Le groupe se créé en septembre 1974 sous le nom de Guilford Stranglers (« les Etrangleurs de Guilford »), ceci par allusion à un tueur en série américain que la presse avait appelé « l’étrangleur de Boston » et bien qu’aucun de ses membres ne vienne de Guilford.
D’origine française, le bassiste et chanteur
Jean-Jacques Burnel (né à Londres le 21/2/1952), est le fils d’un couple de restaurateurs originaire de Caen ; il a tâté pendant plusieurs années de la guitare classique avant de passer à la quatre-cordes. Fan de moto, il fréquente assidûment une bande de Hell’s
Angels et se montre déjà volontiers bagarreur. Bardé de diplômes de biologie, le chanteur et guitariste
Hugh Cornwell (Londres, 28 août 1949), est enseignant et a lui aussi une longue expérience, ayant joué un temps dans un petit groupe de blues avec
Richard Thompson, futur membre de
Fairport Convention. Mais leurs deux acolytes étonnent encore plus : ancien tenancier de bar, le batteur, un barbu nommé
Jet Black (né Brian
Duffy à Ilford, 26/8/1938), a déjà 36 ans (et peut-être même plus) et ne s’est mis que tardivement à son instrument et le claviériste
Dave Greenfield (Brighton, 29/3/1949), qui a remplacé
Hans Warmling, en plus d’un look improbable, presque hippie (moustache, coupe au bol, vestes en peau de mouton), et d’un son d’orgue très inspiré par celui de
Ray Manzarek des Doors, ne cache pas son intérêt pour les groupes de rock progressif, alors unanimement abhorrés par les punks.

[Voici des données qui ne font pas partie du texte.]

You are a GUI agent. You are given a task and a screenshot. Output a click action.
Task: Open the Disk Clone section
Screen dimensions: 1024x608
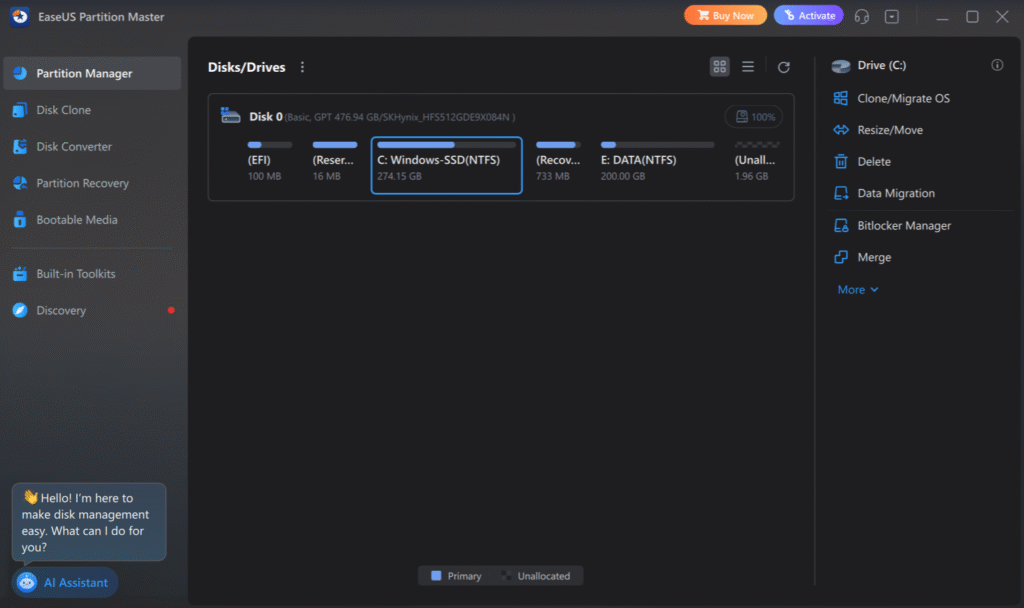pos(64,110)
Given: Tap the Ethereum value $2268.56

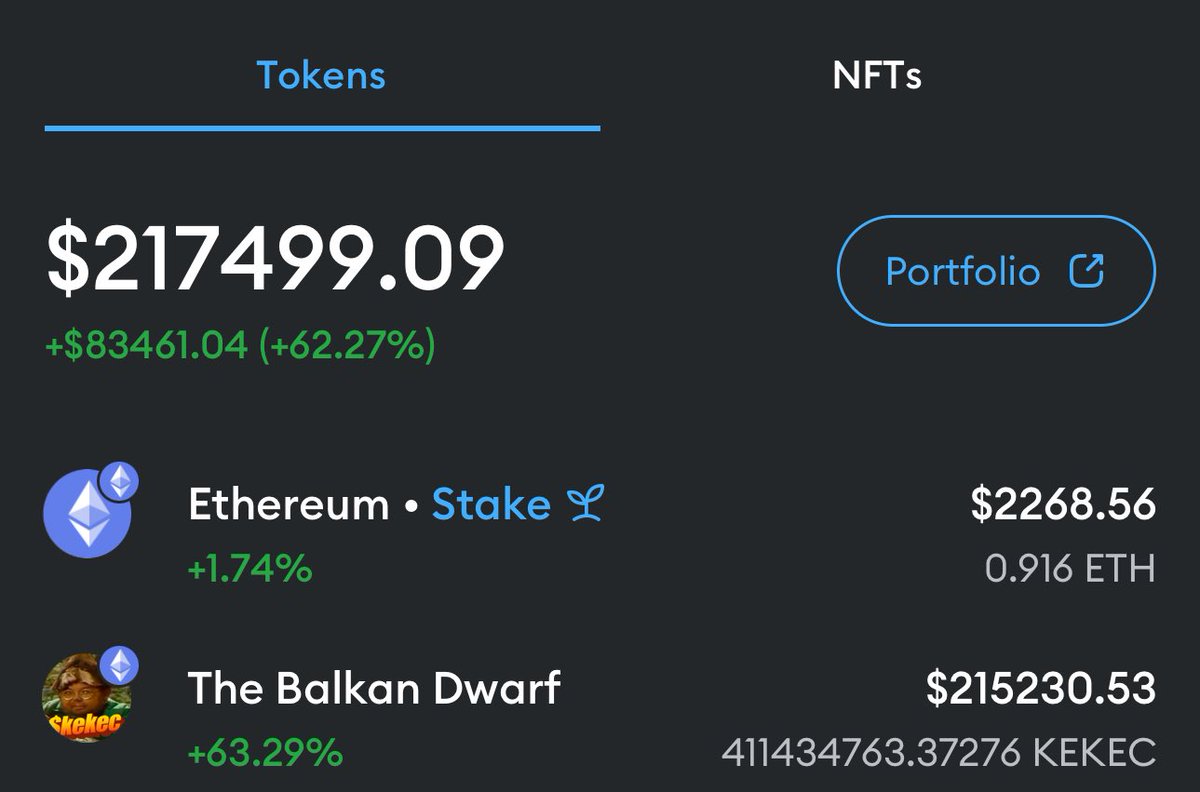Looking at the screenshot, I should tap(1064, 504).
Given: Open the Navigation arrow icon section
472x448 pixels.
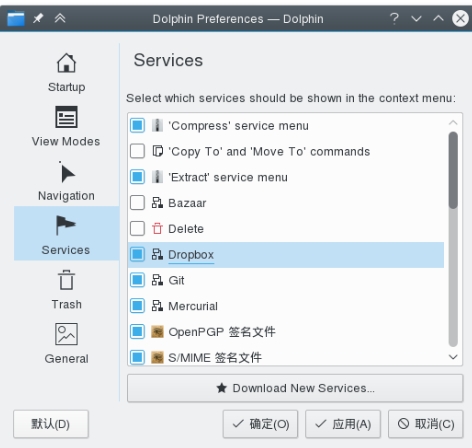Looking at the screenshot, I should coord(67,172).
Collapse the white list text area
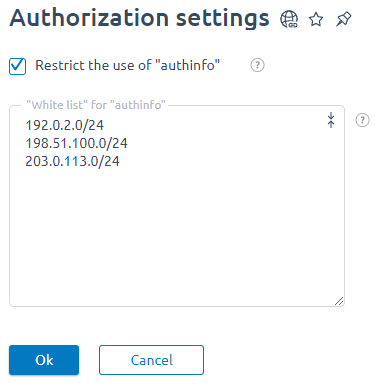 [331, 120]
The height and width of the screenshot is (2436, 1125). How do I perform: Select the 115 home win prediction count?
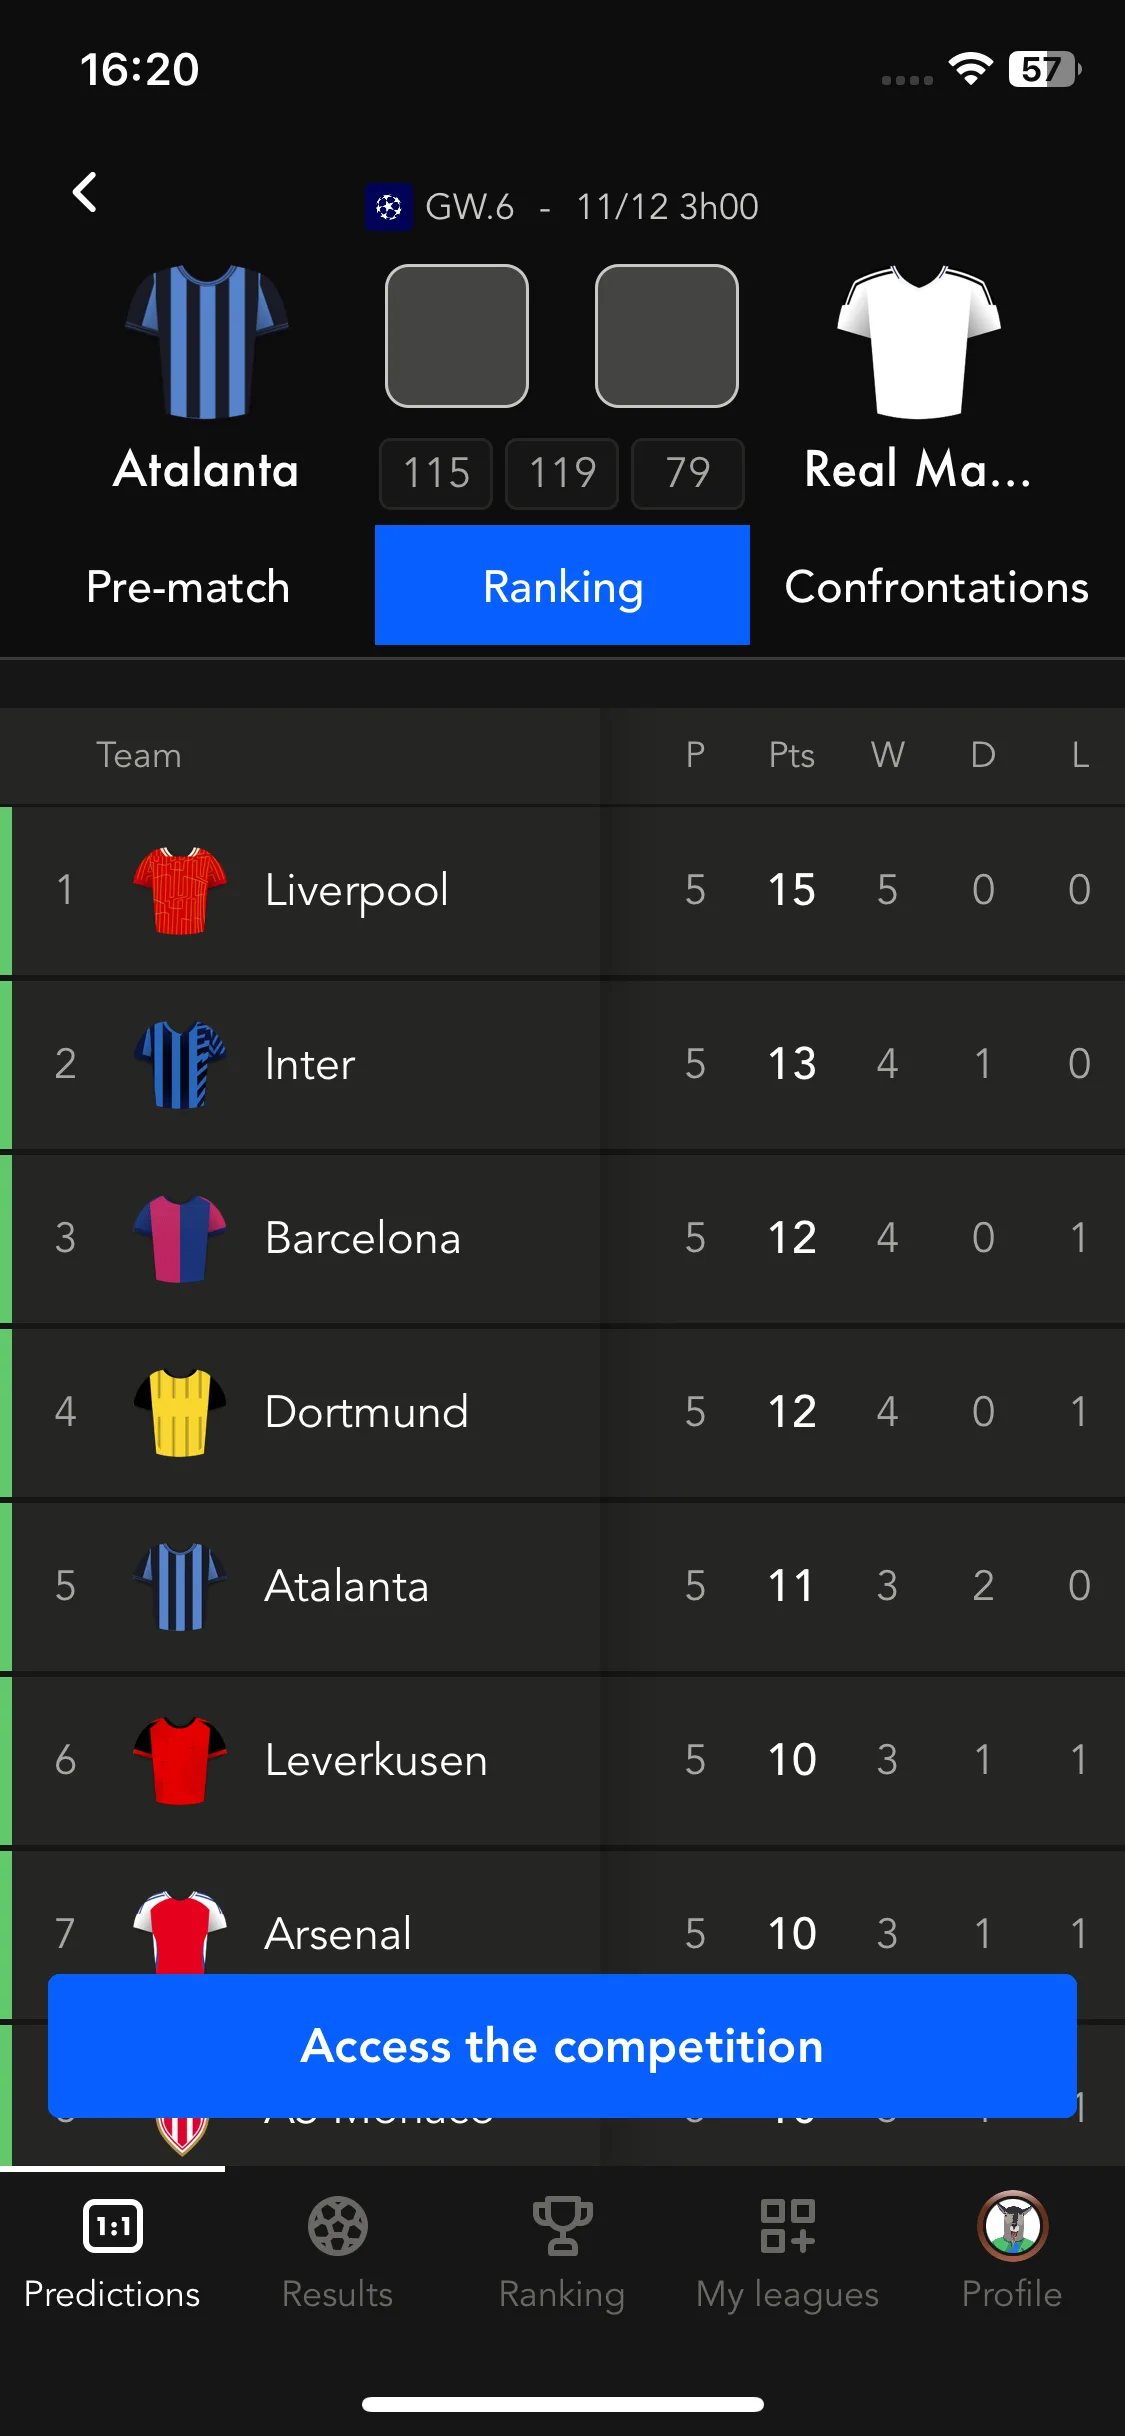pos(436,473)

Fureur et ferveurSignés par EMI, pourtant considéré à ce moment-là comme le plus conservateur des labels discographiques, ils se font remarquer dès 1977 et leurs deux premiers albums,
Rattus Norvegicus en avril et
No More Heroes en septembre, ce dernier comprenant avec la chanson-titre un de leurs morceaux les plus populaires. Portés par la voix et la diction agressives de Cornwell, leurs textes souvent cyniques, misogynes et provocateurs, qui abordent aussi des sujets volontairement « en marge » comme - pêle-mêle - la drogue, les bas-fonds de la société, la menace atomique, la mythologie nordique (Cornwell aurait vécu un temps en Suède), leurs rapports avec la maréchaussée (
« Nice In Nice »), voire tout simplement l’actualité (
« Shah-Shah à Go-Go ») vont de pair avec une attitude en public volontairement extrémiste et qui mène souvent à des débordements : n’hésitant pas à donner de sa personne, Burnel multiplie les bagarres, de même, des filles peu farouches rejoignent en quelques occasions le groupe en plein concert pour se livrer à des numéros d’effeuillage plus appréciés des spectateurs que des édiles et un soir, toutes les bornes sont dépassées lorsqu’un spectateur un peu trop gênant est obligé de monter sur scène pour qu’on fasse mine de le sodomiser avec une banane... Un temps interdits de concerts dans les salles londoniennes, ils montrent qu’ils ont déjà de la ressource et finissent par organiser un festival à Battersea Park qui fait beaucoup pour leur publicité. Mais le très susceptible Burnel devient une source d’ennuis permanente et le cauchemar des journalistes, le bonhomme n’hésitant pas à faire des démonstrations de ses talents au shidokan (une forme de karaté particulièrement violente, où les coups sont réellement portés) quand une question ou une remarque lancées en interview n’ont pas l’heur de lui plaire.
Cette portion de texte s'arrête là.